Exercise description:
Every line below should be copied out exactly.

======== Record set ========

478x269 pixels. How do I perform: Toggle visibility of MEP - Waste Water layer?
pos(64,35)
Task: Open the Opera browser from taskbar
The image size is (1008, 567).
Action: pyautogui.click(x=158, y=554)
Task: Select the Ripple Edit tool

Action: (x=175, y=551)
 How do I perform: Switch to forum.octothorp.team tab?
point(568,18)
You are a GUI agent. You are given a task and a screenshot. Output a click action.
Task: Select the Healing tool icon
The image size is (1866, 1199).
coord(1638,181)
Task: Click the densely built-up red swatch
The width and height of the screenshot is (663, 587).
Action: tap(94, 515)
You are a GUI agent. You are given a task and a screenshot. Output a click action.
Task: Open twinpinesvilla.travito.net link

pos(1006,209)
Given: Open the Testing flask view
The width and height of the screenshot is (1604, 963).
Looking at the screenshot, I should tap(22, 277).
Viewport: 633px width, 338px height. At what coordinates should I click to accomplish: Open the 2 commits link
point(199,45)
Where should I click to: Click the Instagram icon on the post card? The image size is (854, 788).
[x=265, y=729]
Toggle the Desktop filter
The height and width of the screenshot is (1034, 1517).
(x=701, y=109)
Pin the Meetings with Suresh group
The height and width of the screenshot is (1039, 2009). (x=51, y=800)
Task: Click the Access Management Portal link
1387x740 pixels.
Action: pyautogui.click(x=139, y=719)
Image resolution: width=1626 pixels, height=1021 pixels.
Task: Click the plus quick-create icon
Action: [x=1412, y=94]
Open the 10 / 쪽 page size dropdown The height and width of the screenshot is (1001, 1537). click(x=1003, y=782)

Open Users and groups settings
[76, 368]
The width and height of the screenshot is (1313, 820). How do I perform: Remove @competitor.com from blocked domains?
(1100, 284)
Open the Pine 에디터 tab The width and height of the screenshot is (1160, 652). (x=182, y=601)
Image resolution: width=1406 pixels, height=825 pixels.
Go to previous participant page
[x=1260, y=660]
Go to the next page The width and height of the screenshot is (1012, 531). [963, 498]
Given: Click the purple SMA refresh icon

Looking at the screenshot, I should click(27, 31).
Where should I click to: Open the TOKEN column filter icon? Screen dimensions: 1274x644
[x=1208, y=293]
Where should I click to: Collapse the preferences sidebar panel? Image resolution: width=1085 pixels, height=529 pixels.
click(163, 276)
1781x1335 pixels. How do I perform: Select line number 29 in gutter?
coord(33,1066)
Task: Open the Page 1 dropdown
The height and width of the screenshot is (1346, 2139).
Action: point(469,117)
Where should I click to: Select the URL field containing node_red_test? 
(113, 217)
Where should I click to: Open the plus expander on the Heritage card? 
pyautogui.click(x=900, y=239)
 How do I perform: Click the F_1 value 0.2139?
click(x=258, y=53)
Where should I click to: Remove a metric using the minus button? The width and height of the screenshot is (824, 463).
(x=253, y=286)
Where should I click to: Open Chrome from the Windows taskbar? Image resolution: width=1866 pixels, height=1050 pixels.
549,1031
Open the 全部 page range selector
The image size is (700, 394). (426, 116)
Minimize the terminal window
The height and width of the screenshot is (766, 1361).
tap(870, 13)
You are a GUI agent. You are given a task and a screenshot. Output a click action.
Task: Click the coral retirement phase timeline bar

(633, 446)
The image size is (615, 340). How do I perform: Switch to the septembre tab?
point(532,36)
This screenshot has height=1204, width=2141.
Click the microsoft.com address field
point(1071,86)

========

Output of the task:
478x269 pixels. How do I perform: Toggle visibility of MEP - Waste Water layer?
pos(64,35)
Task: Open the Opera browser from taskbar
The image size is (1008, 567).
Action: pyautogui.click(x=158, y=554)
Task: Select the Ripple Edit tool

Action: (x=175, y=551)
 How do I perform: Switch to forum.octothorp.team tab?
point(568,18)
You are a GUI agent. You are given a task and a screenshot. Output a click action.
Task: Select the Healing tool icon
The image size is (1866, 1199).
coord(1638,181)
Task: Click the densely built-up red swatch
The width and height of the screenshot is (663, 587).
Action: tap(94, 515)
You are a GUI agent. You are given a task and a screenshot. Output a click action.
Task: Open twinpinesvilla.travito.net link

pos(1006,209)
Given: Open the Testing flask view
The width and height of the screenshot is (1604, 963).
Looking at the screenshot, I should tap(22, 277).
Viewport: 633px width, 338px height. At what coordinates should I click to accomplish: Open the 2 commits link
point(199,45)
Where should I click to: Click the Instagram icon on the post card? The image size is (854, 788).
[x=265, y=729]
Toggle the Desktop filter
The height and width of the screenshot is (1034, 1517).
(x=701, y=109)
Pin the Meetings with Suresh group
The height and width of the screenshot is (1039, 2009). (x=51, y=800)
Task: Click the Access Management Portal link
1387x740 pixels.
Action: pyautogui.click(x=139, y=719)
Image resolution: width=1626 pixels, height=1021 pixels.
Task: Click the plus quick-create icon
Action: [x=1412, y=94]
Open the 10 / 쪽 page size dropdown The height and width of the screenshot is (1001, 1537). click(x=1003, y=782)

Open Users and groups settings
[76, 368]
The width and height of the screenshot is (1313, 820). How do I perform: Remove @competitor.com from blocked domains?
(1100, 284)
Open the Pine 에디터 tab The width and height of the screenshot is (1160, 652). (x=182, y=601)
Image resolution: width=1406 pixels, height=825 pixels.
Go to previous participant page
[x=1260, y=660]
Go to the next page The width and height of the screenshot is (1012, 531). [963, 498]
Given: Click the purple SMA refresh icon

Looking at the screenshot, I should click(27, 31).
Where should I click to: Open the TOKEN column filter icon? Screen dimensions: 1274x644
[x=1208, y=293]
Where should I click to: Collapse the preferences sidebar panel? Image resolution: width=1085 pixels, height=529 pixels.
click(163, 276)
1781x1335 pixels. How do I perform: Select line number 29 in gutter?
coord(33,1066)
Task: Open the Page 1 dropdown
The height and width of the screenshot is (1346, 2139).
Action: point(469,117)
Where should I click to: Select the URL field containing node_red_test? 
(113, 217)
Where should I click to: Open the plus expander on the Heritage card? 
pyautogui.click(x=900, y=239)
 How do I perform: Click the F_1 value 0.2139?
click(x=258, y=53)
Where should I click to: Remove a metric using the minus button? The width and height of the screenshot is (824, 463).
(x=253, y=286)
Where should I click to: Open Chrome from the Windows taskbar? Image resolution: width=1866 pixels, height=1050 pixels.
549,1031
Open the 全部 page range selector
The image size is (700, 394). (426, 116)
Minimize the terminal window
The height and width of the screenshot is (766, 1361).
tap(870, 13)
You are a GUI agent. You are given a task and a screenshot. Output a click action.
Task: Click the coral retirement phase timeline bar

(633, 446)
The image size is (615, 340). How do I perform: Switch to the septembre tab?
point(532,36)
This screenshot has height=1204, width=2141.
Click the microsoft.com address field
point(1071,86)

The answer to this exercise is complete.